Arthur Schopenhouer was a major philosophical influence in Russian culture of the second half of the nineteenth century (esp. Tjutchev, Turgenev, Fet, L. Tolstoj), but his major impact can be seen in the beginning of the twentieth century, with the Symbolists and more widely with the artists of avant-garde. While his importance in the nineteenth century has been more or less studied, early twentieth century remains in this regard little illuminated. But the reliance of the next generation of Russian writers on Schopenhauer's philosophy hardly has been touched on. Vladimir Nabokov is a case in point.

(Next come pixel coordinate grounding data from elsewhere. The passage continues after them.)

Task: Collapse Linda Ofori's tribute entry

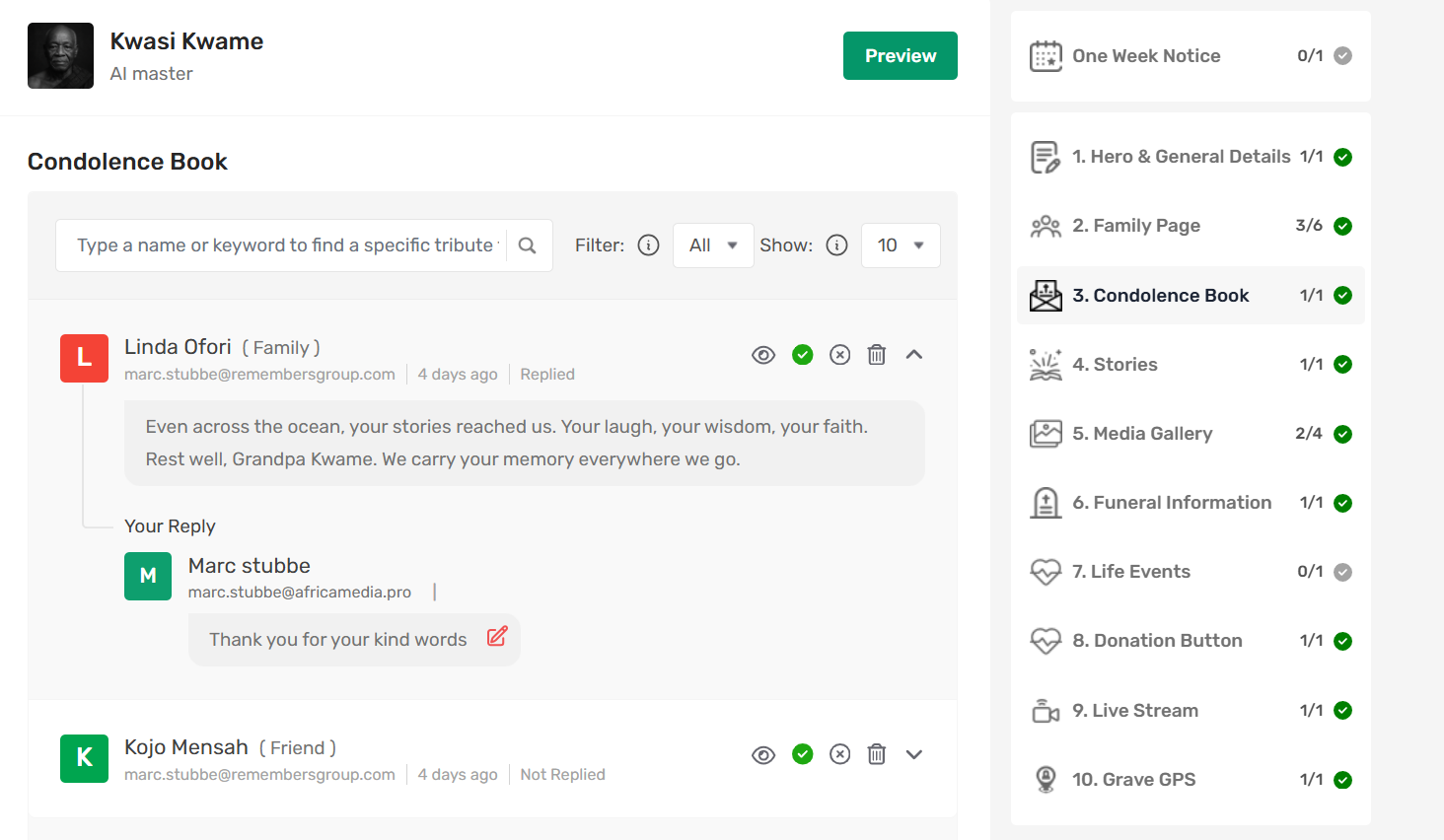Action: pyautogui.click(x=914, y=355)
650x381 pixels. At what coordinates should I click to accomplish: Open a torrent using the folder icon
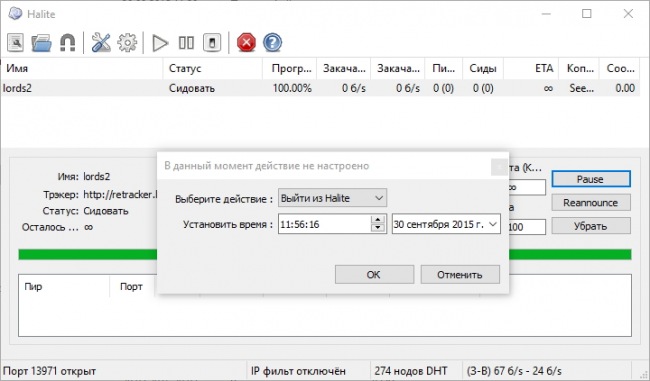click(41, 42)
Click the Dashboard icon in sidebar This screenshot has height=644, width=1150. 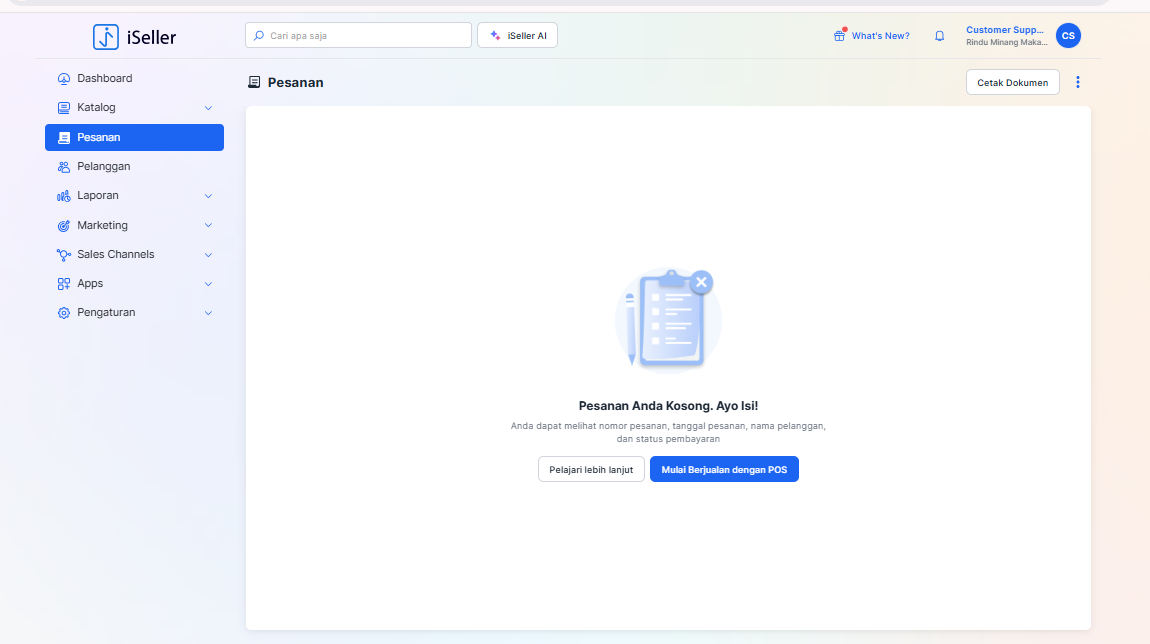point(64,79)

Brought up in the atmosphere of the Silver Age of Russian culture, Vladimir Nabokov fully absorbed it, and his own art is permeated by it in the most profound way. The Silver Age was centered on the avant-garde theater, the theory of which was largely based on Schopenhauer's conception of the world as will and representation. The main metaphor used by the philosopher for the representation of his world was theater which made his philosophy a splendid tool for treating theater as the most important phenomenon in the world. Vjach. Ivanov, Sologub, Blok, Mejerxol'd and Evreinov used it just in this sense. Nabokov conceptualized the avant-garde theater as the phenomenal foundation of his novelistic world. A number of our papers have been dedicated to the illumination of this point. This paper is intended to show that Schopenhouer's philosophy became a favorite frame of reference of his intertextually oriented language.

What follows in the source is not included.